La quantité et l'emplacement des arbres sont importants

L'analyse des données montre qu'il existe une corrélation entre la couverture arborée des zones résidentielles et leur disposition spatiale, d'une part, et la mortalité, d'autre part. L'étude a mis en évidence un risque de mortalité significativement plus faible chez les personnes vivant dans des quartiers dotés de vastes zones de couvert arboré contiguës et bien reliées entre elles que chez les personnes vivant dans des zones où les zones de couvert arboré sont moins nombreuses et fragmentées, avec des géométries complexes. Cette corrélation est particulièrement évidente dans les zones périurbaines et urbaines densément développées où la qualité de l'air est médiocre et les températures élevées : si ces zones sont dotées d'espaces verts forestiers bien structurés, les habitant·es peuvent bénéficier de plus de bienfaits pour la santé que dans d'autres zones.

Bien que cette étude constitue une première étape importante, il n'est pas encore possible de tirer des conclusions quant aux causes. Les chercheurs et chercheuses ne sont pas encore en mesure d'indiquer avec précision les voies par lesquelles la configuration de la canopée influence la santé humaine. Néanmoins, les résultats de l'étude au niveau individuel sont généralement cohérents avec les résultats d'études similaires au niveau communautaire à Philadelphie, Téhéran et Taipei.

Les espaces verts forestiers isolés doivent être reliés entre eux

Dengkai Chi, chercheuse postdoctorale au Future Cities Lab de l'ETH Zurichet première autrice de l'étude, déclare : «Bien que nous ne puissions pas encore définir un lien de causalité direct, lorsque nous avons pris en compte des facteurs tels que l'âge, le sexe et le statut socio-économique, les données montrent des corrélations évidentes. Nos résultats fournissent des indications plausibles que la santé humaine peut être influencée non seulement par la quantité d'arbres, mais aussi par leur répartition spatiale.»

Les résultats soulignent l'importance d'étudier attentivement la disposition des espaces verts boisés et d'adopter une approche ciblée de l'implantation des arbres. «Afin d'exploiter pleinement le potentiel des arbres pour la santé humaine, les villes devraient s'efforcer non seulement d'augmenter le nombre d'arbres, mais aussi de relier les espaces verts isolés, notamment en créant des boulevards bordés d'arbres», explique Dengkai Chi.

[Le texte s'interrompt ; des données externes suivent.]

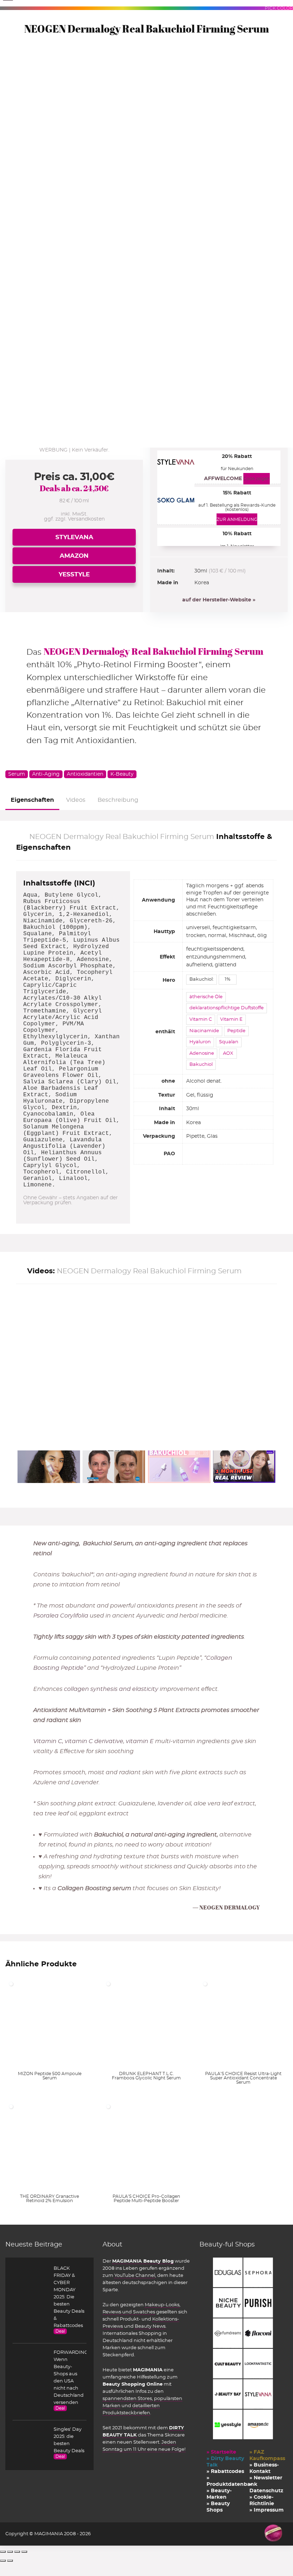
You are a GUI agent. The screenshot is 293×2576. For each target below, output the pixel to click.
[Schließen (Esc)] (24, 2552)
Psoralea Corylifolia (60, 1616)
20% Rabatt (237, 456)
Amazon (74, 556)
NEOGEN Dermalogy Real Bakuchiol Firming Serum (153, 651)
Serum (16, 774)
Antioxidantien (85, 774)
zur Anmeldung (237, 519)
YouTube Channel (134, 2275)
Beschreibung (118, 800)
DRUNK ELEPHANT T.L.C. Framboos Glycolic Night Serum (146, 2076)
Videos (75, 800)
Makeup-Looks (162, 2304)
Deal (60, 2331)
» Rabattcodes (225, 2471)
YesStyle (74, 574)
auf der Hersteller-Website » (218, 599)
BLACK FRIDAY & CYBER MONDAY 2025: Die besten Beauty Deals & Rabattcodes (69, 2297)
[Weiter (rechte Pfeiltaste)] (10, 2561)
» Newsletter (265, 2477)
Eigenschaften (32, 800)
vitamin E (140, 1741)
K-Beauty (122, 774)
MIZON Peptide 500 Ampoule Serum (49, 2076)
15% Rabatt (237, 493)
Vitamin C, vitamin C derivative (78, 1741)
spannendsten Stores (127, 2398)
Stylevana (74, 537)
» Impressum (266, 2510)
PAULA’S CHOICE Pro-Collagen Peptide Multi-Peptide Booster (146, 2198)
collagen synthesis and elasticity (111, 1689)
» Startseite (221, 2452)
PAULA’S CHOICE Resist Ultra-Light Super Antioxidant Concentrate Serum (243, 2078)
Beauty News (150, 2326)
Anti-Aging (46, 774)
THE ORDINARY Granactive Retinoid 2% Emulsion (49, 2198)
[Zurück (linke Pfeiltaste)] (3, 2561)
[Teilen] (17, 2552)
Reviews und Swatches (129, 2311)
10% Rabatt (237, 533)
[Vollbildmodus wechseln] (10, 2552)
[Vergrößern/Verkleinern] (3, 2552)
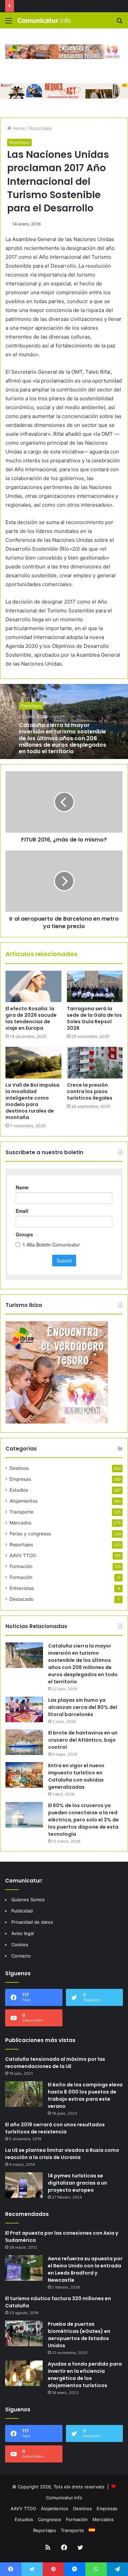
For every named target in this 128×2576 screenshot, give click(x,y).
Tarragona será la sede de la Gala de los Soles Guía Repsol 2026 (94, 1018)
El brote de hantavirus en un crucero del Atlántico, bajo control (82, 1740)
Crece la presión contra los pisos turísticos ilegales (89, 1091)
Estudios (19, 1490)
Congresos (49, 2519)
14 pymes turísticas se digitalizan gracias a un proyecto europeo (77, 2182)
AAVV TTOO (23, 1555)
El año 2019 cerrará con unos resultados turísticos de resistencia (55, 2128)
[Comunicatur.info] (44, 20)
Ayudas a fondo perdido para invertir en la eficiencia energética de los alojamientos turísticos (85, 2375)
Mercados (20, 1522)
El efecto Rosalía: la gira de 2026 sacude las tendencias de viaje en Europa (31, 1018)
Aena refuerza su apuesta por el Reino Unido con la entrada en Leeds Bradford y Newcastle (85, 2269)
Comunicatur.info (64, 2497)
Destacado (21, 1599)
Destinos (19, 1468)
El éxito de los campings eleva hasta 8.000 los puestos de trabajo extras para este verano (85, 2095)
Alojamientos (24, 1501)
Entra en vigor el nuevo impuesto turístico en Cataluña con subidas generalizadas (76, 1776)
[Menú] (8, 23)
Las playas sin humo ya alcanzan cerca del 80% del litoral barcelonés (82, 1707)
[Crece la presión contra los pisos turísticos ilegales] (95, 1062)
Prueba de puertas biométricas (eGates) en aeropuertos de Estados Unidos (79, 2335)
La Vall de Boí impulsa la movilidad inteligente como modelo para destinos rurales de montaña (32, 1101)
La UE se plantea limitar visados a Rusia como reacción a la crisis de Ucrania (62, 2154)
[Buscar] (119, 23)
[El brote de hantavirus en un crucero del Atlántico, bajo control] (24, 1742)
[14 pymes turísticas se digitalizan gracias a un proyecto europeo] (24, 2185)
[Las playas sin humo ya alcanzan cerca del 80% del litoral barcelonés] (24, 1709)
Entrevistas (22, 1588)
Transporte (21, 1512)
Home (18, 128)
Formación (21, 1566)
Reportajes (40, 128)
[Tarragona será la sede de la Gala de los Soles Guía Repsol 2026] (95, 986)
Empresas (20, 1479)
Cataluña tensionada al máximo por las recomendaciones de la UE (55, 2063)
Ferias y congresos (30, 1533)
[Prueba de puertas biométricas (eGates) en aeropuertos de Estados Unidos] (24, 2333)
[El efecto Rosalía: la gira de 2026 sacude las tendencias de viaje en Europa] (33, 986)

L'étude suggère également que les zones de couvert arboré compactes et géométriquement simples - y compris les formes circulaires et rectangulaires - pourraient avoir un effet positif plus important sur la santé qu'une couverture arborée irrégulière et fragmentée. L'une des explications possibles est que les zones à structure simple offrent une plus grande surface centrale, favorisent la biodiversité et, par conséquent, attirent les habitant·es à utiliser ces espaces.

Des recherches supplémentaires et des indicateurs clairs sont nécessaires

«Nous n'en sommes qu'au tout début de cette recherche», explique Denkai Chi. L'étude n'a pas pu tenir compte de nombreux facteurs d'influence spécifiques, tels que le fait de souffrir de maladies préexistantes, de fumer ou d'utiliser des espaces verts. En outre, les résultats de cette étude se rapportent au niveau du quartier et ne s'appliquent pas nécessairement à l'ensemble d'une municipalité. Les premières indications suggèrent qu'à l'échelle d'une ville entière, les effets bénéfiques des espaces verts sur la santé sont liés à leur répartition plus homogène dans la ville, de sorte que le plus grand nombre possible d'habitant·es y aient accès. Les scientifiques espèrent examiner ces questions dans le cadre d'autres études afin de mieux comprendre ces liens.

Dengkai Chi explique que, pour élaborer des recommandations à l'intention des décideurs politiques et des urbanistes, les chercheuses et chercheurs devront mieux quantifier leurs résultats et définir des seuils précis.